● **DOCUMENT TEXT**
Mutts
(Harry N. Abrams)
by Patrick McDonnell
Charles Schultz, creator of Peanuts , considered it "one of the best comic strips of all time." Simpsons guru Matt Groening calls it "smart and funny, brilliantly drawn and full of heart." Cartoonist Jules Feiffer says it evokes "an effervescent bliss, drawn from a century-old tradition . . . that, in an instant, turns words and pictures into poetic-play."
Since 1994, these and other artists have praised a newspaper comic strip by New Jersey artist Patrick McDonnell called, simply, Mutts , which chronicles the daily adventures of dogs, cats, birds, fish, squirrels, crabs (yes, crabs!), and the humans who share the planet with them.
" Mutts is filled with personalities loosely based on beings that I know," says McDonnell. "My dog, my cat, my family and friends, not to mention myself. I treat each character with respect. I have to. I live with them."
When Mutts first started running in The Commercial Appeal in 2005, I thought it was yet another cartoon with talking animals. Ho hum. But one Sunday strip, featuring the antics of the ever-playful cat Mooch, caught my eye. The first panel showed Mooch clawing the furniture to shreds. The next had him knocking an expensive vase off a shelf. In the third, he hacked up a hairball. And in the fourth, he leapt onto the bed of his ever-patient owners, Frank and Millie, and woke them by yowling "MEOW! MEOW!" in their faces. The last panel had him trotting down the sidewalk, blithely explaining his very catlike actions to his dog-pal, Earl, by saying, "Just in case they were thinking about getting another CAT."

Collected data entries
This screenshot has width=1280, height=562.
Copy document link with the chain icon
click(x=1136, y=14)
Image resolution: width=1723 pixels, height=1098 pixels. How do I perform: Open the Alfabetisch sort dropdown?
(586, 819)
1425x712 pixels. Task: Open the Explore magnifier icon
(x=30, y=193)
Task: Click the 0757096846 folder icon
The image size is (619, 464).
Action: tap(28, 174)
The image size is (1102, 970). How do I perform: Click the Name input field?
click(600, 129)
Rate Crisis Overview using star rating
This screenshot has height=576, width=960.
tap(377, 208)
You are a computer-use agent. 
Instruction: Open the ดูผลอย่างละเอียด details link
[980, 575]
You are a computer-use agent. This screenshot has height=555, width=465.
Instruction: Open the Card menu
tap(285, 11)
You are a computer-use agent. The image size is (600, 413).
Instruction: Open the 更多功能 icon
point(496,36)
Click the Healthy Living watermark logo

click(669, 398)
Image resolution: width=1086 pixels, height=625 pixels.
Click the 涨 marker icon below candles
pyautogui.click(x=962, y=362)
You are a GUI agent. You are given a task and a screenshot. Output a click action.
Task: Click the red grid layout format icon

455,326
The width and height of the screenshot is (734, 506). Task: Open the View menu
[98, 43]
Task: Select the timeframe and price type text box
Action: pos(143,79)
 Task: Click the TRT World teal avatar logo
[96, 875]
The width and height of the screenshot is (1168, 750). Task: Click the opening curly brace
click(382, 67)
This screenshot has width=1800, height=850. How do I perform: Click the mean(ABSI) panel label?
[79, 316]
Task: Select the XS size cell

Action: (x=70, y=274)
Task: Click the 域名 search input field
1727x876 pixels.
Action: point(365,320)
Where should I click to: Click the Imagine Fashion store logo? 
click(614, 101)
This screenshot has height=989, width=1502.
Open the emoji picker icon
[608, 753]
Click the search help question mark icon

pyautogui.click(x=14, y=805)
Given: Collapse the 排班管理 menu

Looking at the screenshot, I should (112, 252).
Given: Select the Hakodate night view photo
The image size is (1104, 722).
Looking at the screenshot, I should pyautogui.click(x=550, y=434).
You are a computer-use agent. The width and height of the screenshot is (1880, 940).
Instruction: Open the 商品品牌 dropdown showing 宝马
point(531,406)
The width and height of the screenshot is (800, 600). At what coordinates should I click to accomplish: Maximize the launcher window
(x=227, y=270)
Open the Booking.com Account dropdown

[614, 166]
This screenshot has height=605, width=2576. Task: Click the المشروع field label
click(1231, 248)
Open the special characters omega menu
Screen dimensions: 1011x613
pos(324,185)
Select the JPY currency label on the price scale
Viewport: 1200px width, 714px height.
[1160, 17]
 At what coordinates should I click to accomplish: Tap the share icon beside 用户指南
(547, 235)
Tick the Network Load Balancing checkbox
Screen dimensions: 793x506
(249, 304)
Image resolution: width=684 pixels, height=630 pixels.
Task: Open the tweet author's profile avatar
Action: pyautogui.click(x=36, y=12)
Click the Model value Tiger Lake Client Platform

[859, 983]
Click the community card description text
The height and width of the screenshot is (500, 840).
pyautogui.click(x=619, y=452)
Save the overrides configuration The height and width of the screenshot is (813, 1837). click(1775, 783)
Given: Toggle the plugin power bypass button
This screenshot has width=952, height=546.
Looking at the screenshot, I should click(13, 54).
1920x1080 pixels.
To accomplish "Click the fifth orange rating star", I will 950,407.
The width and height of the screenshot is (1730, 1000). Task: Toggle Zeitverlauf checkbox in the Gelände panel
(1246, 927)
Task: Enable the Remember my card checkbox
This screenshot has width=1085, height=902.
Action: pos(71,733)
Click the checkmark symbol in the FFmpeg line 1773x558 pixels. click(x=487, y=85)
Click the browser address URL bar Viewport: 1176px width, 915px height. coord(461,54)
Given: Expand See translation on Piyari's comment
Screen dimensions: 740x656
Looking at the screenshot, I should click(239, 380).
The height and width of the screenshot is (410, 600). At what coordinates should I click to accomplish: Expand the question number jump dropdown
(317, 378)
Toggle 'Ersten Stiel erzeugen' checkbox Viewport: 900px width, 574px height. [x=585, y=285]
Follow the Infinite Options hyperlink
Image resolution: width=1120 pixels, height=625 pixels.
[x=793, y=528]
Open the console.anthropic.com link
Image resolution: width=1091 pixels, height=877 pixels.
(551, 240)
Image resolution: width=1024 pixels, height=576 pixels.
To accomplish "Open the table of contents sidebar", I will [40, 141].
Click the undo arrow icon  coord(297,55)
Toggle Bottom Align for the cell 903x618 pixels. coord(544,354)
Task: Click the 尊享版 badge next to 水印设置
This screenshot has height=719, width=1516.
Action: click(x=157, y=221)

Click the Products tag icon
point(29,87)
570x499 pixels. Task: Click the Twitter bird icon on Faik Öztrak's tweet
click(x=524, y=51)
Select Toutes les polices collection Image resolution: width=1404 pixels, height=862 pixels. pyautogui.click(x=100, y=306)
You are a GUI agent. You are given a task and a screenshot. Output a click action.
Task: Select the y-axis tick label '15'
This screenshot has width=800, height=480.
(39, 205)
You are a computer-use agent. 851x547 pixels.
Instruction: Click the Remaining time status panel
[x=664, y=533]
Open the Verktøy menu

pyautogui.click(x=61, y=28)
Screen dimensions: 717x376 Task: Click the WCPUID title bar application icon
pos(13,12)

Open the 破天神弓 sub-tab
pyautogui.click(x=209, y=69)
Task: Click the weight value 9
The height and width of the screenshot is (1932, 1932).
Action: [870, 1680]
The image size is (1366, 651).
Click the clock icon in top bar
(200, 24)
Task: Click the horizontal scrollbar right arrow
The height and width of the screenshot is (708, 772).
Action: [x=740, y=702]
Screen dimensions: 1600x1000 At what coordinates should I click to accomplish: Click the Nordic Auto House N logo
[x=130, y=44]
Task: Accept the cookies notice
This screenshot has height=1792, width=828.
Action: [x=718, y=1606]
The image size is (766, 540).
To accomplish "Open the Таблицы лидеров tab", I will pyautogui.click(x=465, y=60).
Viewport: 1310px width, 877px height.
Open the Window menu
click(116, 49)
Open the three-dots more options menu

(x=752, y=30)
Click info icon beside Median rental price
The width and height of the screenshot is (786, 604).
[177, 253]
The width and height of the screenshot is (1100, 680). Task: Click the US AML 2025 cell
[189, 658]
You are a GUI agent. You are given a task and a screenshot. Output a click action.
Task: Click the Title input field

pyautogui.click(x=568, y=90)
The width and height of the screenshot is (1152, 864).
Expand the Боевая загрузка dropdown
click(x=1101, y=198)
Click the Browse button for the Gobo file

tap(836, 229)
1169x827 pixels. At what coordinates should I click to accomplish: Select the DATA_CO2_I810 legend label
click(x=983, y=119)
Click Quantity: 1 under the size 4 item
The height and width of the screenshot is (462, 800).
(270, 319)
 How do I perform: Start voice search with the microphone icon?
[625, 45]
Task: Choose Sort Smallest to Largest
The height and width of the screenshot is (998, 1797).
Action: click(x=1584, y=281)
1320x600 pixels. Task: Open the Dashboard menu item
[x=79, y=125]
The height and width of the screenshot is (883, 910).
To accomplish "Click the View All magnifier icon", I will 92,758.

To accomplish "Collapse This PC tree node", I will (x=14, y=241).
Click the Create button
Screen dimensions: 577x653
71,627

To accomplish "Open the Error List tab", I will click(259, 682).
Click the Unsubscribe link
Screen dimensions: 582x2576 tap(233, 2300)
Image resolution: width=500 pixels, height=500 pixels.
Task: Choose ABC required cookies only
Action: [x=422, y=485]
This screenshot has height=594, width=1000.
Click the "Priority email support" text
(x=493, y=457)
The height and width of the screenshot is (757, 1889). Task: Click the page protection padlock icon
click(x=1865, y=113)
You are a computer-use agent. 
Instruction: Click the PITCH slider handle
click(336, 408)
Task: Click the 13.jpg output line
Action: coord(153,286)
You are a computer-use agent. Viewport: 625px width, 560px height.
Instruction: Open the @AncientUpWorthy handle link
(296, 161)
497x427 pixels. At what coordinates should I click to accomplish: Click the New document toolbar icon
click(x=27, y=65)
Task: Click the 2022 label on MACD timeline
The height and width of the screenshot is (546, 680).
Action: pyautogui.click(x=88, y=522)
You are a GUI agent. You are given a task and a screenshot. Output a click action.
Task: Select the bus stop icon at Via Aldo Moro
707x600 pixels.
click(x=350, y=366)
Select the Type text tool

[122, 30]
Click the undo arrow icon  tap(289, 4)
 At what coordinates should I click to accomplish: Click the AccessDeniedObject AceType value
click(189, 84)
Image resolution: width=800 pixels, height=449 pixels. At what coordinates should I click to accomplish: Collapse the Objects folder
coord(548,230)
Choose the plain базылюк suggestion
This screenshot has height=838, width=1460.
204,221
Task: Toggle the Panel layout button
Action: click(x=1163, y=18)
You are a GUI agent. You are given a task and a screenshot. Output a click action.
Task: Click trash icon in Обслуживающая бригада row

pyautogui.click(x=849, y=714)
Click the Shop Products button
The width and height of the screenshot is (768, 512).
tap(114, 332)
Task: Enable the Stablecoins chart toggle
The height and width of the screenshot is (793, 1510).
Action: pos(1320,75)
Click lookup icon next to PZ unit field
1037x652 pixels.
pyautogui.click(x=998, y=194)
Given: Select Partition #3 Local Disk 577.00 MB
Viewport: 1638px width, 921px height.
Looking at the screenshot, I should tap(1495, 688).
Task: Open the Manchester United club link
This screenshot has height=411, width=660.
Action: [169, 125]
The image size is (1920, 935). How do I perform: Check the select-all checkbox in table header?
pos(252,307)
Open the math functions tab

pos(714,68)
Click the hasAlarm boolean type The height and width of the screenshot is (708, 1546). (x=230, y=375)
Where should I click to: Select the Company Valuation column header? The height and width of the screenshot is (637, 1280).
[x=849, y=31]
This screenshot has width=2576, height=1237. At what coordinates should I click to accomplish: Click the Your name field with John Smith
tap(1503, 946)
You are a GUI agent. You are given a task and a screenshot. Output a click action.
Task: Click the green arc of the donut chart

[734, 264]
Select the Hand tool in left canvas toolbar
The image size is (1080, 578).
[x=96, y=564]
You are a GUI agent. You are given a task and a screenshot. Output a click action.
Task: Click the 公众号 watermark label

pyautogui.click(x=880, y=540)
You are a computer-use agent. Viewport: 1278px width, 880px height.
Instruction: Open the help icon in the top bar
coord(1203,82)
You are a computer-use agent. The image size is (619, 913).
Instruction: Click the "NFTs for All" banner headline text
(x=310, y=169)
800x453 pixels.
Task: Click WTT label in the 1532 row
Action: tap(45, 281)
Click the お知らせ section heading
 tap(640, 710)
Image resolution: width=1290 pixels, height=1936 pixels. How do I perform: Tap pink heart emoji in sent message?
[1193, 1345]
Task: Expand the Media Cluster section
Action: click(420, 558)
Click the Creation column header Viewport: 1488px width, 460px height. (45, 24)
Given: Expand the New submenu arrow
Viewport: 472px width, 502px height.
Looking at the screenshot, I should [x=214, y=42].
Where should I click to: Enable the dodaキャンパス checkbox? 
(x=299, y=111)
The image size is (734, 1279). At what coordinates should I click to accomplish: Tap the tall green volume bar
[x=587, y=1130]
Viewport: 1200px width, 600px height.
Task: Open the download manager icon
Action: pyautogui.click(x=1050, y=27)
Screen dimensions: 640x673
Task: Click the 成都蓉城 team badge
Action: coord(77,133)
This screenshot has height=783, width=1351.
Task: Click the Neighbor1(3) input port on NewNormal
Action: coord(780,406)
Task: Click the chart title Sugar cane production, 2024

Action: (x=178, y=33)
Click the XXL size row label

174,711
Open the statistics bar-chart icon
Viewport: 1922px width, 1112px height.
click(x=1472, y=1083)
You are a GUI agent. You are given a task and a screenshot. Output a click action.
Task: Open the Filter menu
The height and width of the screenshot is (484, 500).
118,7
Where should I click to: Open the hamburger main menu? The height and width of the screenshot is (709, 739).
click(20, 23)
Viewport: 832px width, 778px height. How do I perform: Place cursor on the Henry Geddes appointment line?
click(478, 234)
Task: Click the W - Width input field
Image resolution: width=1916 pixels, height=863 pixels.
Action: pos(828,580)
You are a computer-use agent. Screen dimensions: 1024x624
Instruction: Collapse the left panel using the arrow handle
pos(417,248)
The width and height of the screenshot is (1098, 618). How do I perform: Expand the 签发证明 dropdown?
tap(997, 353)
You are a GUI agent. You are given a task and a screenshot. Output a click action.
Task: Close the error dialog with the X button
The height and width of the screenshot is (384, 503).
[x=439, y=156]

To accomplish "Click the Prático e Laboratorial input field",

● **WORK INSTRUCTIONS**
1. Rewrite the stretch of the Mutts review from "Since 1994, these" through "planet with them.", changing "squirrels" to "rabbits".
2. According to the Mutts review, in what year did Mutts first start running in The Commercial Appeal?
3. Continue the Mutts review from its last sentence.

● **ANSWERS TO THE TASKS**
1.
Since 1994, these and other artists have praised a newspaper comic strip by New Jersey artist Patrick McDonnell called, simply, Mutts , which chronicles the daily adventures of dogs, cats, birds, fish, rabbits, crabs (yes, crabs!), and the humans who share the planet with them.

2. 2005

3.
As the longtime owner of dogs and cats, I thought this was brilliant, and so I began to pay more attention to the antics of the creatures — both two- and four-legged — in Mutts . Not only did McDonnell strike me as a keen observer of the human/animal bond, but for the first time I noticed the effort behind his deceptively simple drawings. He explains, "I love the rhythm of a line," and I studied how he conveyed a hand — or a paw — with just a few strokes of a pen. He makes it sound easy: "I dip a fountain pen into a bottle of India ink. I make marks on Bristol paper. I watch them come alive."
And the colors! No comic strip today is crafted as beautifully as Mutts . It leaps off the newspaper pages with its brilliant hues, and attention is paid to every detail. McDonnell even creates a completely different title panel each Sunday, sometimes mimicking the style of Van Gogh, Picasso, a crossword puzzle, another comic strip — whatever strikes his fancy. In short, Mutts is the most artistic comic being produced today, and McDonnell's efforts have not gone unnoticed by his peers. In 1999, he received the Reuben Award for Cartoonist of the Year from the National Cartoonists Society.
So far, McDonnell has produced more than a dozen compilations of his daily strips, along with four books that feature the longer Sunday comics. Mutts : The Comic Art of Patrick McDonnell , shows the strip's beginnings, his influences, and techniques, along with a nice selection of his favorite images.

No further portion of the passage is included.